• _YOUR OBJECTIVE_
Would you please copy exactly the line with "The width and height of the screenshot is (2050, 1184)." and all lines that follow it in the data below, through the last one?

• _RECORDS SHOWN_

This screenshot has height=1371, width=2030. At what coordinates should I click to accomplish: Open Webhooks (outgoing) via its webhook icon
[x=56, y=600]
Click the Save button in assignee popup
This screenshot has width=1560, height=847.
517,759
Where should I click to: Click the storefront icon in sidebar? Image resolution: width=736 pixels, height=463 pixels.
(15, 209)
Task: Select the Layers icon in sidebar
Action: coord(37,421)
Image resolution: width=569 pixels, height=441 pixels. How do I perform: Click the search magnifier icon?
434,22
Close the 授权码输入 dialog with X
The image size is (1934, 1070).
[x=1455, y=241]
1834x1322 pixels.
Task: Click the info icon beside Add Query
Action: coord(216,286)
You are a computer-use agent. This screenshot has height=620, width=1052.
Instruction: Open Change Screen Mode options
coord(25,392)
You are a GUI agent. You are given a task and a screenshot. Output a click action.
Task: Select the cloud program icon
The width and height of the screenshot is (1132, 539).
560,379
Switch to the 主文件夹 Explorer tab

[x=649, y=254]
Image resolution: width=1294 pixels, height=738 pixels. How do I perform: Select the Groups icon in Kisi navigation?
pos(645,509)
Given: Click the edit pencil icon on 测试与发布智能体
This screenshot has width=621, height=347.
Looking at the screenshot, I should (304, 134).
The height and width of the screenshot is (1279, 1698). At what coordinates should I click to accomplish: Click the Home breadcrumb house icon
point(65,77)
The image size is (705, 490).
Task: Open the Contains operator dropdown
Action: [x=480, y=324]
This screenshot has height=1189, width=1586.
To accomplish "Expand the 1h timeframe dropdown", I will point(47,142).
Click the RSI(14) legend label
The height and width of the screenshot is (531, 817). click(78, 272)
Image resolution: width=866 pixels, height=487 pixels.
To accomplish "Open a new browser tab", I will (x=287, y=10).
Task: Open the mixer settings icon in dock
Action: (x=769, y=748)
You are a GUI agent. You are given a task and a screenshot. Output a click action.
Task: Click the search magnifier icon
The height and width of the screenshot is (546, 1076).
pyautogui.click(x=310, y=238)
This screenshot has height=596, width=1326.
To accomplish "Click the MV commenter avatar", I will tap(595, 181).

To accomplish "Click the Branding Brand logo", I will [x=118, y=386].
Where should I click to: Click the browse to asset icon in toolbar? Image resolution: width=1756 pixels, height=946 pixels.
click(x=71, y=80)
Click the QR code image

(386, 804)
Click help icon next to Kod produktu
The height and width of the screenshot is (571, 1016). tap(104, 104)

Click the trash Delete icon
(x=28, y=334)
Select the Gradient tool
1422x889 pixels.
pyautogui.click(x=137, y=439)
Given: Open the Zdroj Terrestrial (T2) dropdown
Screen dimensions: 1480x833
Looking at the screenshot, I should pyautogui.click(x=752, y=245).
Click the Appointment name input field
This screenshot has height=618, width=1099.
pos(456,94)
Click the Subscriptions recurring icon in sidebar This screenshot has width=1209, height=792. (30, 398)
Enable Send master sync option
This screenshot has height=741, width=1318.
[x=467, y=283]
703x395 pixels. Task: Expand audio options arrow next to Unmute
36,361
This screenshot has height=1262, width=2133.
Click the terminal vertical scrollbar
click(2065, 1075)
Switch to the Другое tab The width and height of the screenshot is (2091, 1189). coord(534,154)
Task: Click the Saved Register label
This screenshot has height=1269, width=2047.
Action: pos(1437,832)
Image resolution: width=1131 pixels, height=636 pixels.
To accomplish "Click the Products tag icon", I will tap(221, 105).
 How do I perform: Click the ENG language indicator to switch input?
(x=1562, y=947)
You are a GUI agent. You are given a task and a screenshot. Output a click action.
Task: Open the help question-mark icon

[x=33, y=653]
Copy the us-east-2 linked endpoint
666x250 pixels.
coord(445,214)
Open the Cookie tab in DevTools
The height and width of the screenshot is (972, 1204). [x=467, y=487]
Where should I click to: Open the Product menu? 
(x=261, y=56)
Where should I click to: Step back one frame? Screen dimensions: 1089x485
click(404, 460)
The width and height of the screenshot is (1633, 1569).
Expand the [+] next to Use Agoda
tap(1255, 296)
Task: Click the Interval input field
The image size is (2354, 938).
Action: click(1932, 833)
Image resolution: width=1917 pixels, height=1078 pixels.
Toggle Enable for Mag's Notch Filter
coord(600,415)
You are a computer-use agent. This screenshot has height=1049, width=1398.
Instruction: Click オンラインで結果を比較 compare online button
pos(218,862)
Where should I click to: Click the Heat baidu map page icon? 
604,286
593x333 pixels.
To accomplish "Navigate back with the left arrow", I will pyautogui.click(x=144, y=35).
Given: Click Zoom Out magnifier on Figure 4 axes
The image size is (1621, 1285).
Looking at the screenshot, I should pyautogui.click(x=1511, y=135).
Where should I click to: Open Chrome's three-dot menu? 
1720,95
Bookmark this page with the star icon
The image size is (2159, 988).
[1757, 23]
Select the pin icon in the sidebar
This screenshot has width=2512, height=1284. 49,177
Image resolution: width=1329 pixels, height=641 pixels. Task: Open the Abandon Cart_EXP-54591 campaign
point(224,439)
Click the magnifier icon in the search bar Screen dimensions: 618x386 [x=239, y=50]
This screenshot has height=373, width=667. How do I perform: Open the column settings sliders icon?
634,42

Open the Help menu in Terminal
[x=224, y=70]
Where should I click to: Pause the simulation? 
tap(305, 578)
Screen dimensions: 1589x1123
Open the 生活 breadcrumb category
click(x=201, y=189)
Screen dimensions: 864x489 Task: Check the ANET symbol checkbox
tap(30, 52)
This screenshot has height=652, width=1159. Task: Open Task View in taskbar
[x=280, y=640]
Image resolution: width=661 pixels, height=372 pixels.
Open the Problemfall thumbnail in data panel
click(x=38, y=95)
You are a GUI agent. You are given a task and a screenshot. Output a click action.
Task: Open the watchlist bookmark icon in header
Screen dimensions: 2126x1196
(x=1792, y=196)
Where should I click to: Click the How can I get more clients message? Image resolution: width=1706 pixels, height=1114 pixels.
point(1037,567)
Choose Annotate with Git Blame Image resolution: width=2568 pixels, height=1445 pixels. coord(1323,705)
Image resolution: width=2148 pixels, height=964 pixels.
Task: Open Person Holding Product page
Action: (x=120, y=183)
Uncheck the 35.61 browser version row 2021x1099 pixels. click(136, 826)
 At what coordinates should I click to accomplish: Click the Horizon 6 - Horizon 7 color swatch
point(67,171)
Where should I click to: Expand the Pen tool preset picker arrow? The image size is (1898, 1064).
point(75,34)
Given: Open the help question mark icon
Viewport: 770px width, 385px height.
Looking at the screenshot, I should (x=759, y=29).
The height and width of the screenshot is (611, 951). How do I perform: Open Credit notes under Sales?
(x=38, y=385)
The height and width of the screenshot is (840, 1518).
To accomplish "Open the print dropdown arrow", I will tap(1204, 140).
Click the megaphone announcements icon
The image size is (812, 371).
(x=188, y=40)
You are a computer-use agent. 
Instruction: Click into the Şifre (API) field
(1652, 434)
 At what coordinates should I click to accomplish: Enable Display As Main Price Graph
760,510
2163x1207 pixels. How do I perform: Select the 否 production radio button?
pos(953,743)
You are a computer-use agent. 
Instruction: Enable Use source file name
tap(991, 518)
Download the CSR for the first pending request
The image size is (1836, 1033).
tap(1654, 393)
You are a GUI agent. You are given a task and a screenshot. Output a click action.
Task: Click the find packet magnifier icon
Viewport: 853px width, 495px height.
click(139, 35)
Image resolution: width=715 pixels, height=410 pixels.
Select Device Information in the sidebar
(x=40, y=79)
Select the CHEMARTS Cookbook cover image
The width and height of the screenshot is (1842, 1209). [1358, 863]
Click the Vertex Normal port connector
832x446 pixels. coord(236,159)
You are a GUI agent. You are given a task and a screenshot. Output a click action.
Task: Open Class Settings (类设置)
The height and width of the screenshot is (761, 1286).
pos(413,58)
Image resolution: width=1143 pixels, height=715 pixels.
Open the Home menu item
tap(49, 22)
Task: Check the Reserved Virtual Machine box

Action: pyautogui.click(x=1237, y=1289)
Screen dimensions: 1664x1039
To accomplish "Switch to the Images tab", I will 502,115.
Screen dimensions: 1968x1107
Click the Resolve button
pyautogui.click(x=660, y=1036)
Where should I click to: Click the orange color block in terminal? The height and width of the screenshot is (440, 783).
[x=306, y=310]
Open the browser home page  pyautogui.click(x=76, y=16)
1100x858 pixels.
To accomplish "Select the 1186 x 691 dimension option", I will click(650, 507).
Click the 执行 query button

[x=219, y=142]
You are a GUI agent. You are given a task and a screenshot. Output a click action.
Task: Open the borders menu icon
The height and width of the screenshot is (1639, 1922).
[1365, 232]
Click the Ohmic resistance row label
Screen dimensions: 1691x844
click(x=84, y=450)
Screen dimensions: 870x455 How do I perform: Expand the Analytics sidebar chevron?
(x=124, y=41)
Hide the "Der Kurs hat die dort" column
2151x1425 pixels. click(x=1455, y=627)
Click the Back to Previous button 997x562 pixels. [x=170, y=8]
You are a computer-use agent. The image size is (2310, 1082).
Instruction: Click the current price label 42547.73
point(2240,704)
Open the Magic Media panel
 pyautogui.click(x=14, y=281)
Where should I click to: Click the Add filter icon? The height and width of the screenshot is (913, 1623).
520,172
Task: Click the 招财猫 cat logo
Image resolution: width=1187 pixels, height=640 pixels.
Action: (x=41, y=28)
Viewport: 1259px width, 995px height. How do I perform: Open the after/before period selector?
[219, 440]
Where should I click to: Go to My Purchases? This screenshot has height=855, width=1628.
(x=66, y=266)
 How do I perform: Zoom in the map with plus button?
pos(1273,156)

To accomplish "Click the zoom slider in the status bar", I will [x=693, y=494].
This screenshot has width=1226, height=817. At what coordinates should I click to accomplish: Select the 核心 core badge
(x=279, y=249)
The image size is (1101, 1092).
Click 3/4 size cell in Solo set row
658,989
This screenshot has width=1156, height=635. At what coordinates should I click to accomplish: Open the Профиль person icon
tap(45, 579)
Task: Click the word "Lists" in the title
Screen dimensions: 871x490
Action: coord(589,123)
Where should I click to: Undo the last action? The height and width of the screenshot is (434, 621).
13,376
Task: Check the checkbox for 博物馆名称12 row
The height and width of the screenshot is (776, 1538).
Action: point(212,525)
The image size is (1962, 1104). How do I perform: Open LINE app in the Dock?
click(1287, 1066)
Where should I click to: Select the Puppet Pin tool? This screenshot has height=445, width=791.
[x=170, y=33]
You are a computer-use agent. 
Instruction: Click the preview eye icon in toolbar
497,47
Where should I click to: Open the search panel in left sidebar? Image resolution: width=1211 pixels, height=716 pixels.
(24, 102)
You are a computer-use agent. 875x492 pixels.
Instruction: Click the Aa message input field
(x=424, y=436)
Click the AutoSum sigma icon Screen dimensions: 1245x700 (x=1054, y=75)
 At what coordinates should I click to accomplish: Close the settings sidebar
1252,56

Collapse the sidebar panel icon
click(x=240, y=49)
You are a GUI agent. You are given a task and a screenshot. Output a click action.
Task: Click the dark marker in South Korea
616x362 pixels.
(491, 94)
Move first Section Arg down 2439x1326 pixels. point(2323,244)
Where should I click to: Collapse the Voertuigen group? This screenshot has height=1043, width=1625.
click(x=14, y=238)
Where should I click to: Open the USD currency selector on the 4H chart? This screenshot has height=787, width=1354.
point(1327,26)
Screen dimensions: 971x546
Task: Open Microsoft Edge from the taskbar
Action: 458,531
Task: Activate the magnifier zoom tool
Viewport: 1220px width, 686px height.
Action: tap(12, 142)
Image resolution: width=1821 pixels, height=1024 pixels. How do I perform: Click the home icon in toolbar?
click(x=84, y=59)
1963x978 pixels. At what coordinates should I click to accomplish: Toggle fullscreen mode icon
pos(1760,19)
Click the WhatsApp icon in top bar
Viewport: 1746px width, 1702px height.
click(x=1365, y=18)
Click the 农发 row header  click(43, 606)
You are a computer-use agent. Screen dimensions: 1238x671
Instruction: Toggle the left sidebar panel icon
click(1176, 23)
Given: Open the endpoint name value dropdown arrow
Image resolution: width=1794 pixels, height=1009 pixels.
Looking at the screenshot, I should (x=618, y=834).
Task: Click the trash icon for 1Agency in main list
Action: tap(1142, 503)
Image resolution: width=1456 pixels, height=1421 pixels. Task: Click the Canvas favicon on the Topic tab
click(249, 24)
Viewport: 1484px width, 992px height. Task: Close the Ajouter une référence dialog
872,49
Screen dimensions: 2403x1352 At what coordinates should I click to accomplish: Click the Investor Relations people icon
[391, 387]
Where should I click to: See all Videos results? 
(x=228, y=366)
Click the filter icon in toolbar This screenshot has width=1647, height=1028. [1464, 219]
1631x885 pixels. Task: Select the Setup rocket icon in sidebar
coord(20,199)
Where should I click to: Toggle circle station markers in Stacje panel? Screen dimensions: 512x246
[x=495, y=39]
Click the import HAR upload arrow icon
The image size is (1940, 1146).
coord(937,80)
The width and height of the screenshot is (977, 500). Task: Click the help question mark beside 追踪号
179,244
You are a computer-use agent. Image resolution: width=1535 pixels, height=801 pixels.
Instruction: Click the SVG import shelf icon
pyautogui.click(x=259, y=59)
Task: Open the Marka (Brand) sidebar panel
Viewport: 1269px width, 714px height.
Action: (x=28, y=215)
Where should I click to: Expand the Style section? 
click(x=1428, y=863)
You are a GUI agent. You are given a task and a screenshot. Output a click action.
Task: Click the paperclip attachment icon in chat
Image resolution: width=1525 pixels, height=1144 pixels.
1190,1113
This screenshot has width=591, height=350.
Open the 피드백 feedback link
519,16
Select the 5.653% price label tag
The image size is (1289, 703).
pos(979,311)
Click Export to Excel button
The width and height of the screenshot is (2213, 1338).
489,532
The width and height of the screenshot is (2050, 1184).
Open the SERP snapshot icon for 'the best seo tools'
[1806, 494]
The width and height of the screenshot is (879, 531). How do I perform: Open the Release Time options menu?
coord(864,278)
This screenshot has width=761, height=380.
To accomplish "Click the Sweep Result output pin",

• _EXPECTED OUTPUT_
The width and height of the screenshot is (2050, 1184).
Open the SERP snapshot icon for 'the best seo tools'
[1806, 494]
The width and height of the screenshot is (879, 531). How do I perform: Open the Release Time options menu?
coord(864,278)
This screenshot has width=761, height=380.
To accomplish "Click the Sweep Result output pin",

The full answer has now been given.